Recast the records from the line containing "respective (618, 1142)" through the last line of the records as a numbered list, omitting any blank lines.

* * * * *

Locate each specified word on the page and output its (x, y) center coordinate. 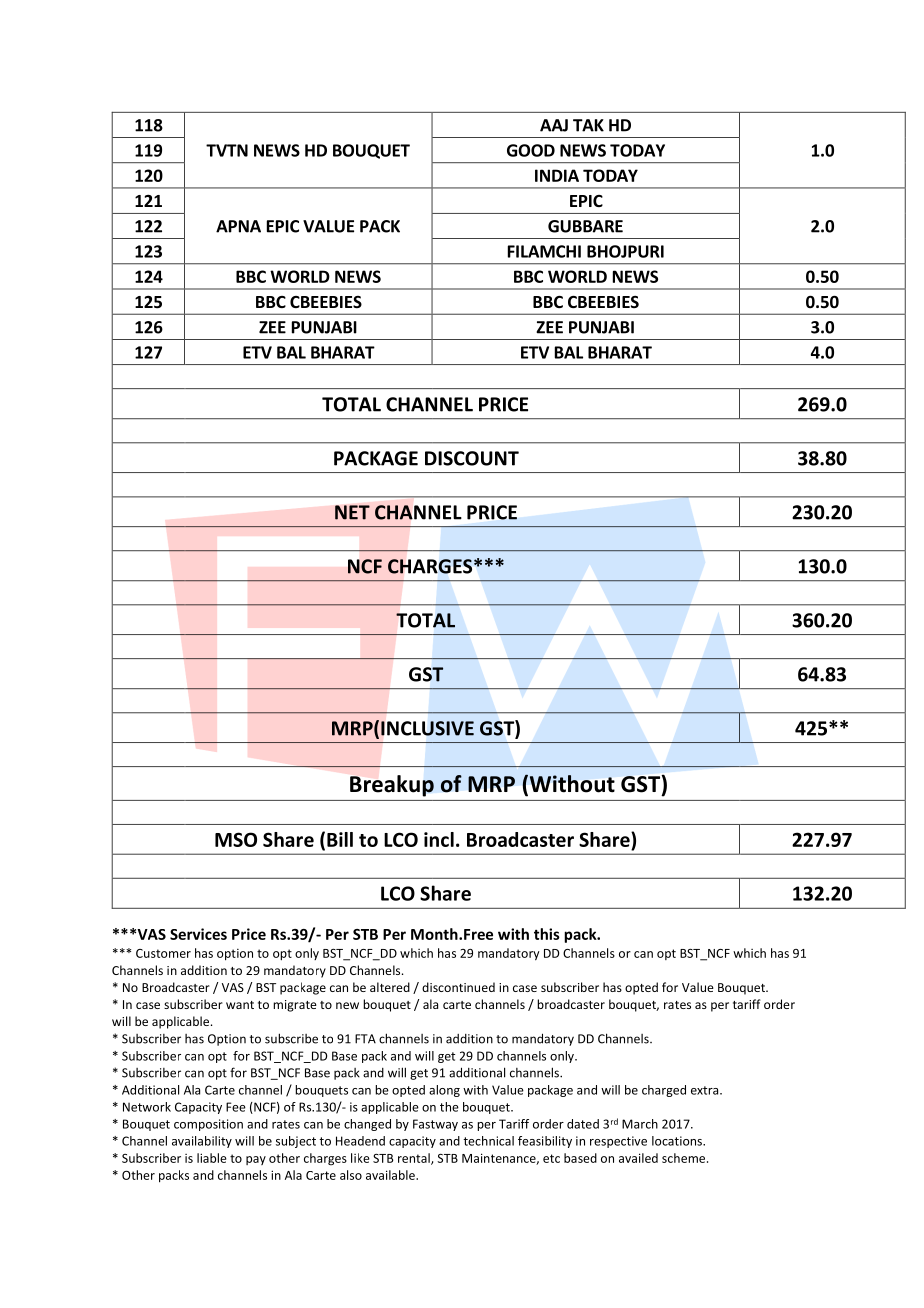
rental (415, 1159)
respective (618, 1142)
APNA (238, 226)
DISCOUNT (472, 458)
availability (202, 1142)
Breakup (392, 786)
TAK (588, 125)
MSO (236, 839)
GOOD (531, 150)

* * * * *

ANSWER FOR THIS EXERCISE:
1. respective (618, 1142)
2. APNA (238, 226)
3. DISCOUNT (472, 458)
4. availability (202, 1142)
5. Breakup (392, 786)
6. TAK (588, 125)
7. MSO (236, 839)
8. GOOD (531, 150)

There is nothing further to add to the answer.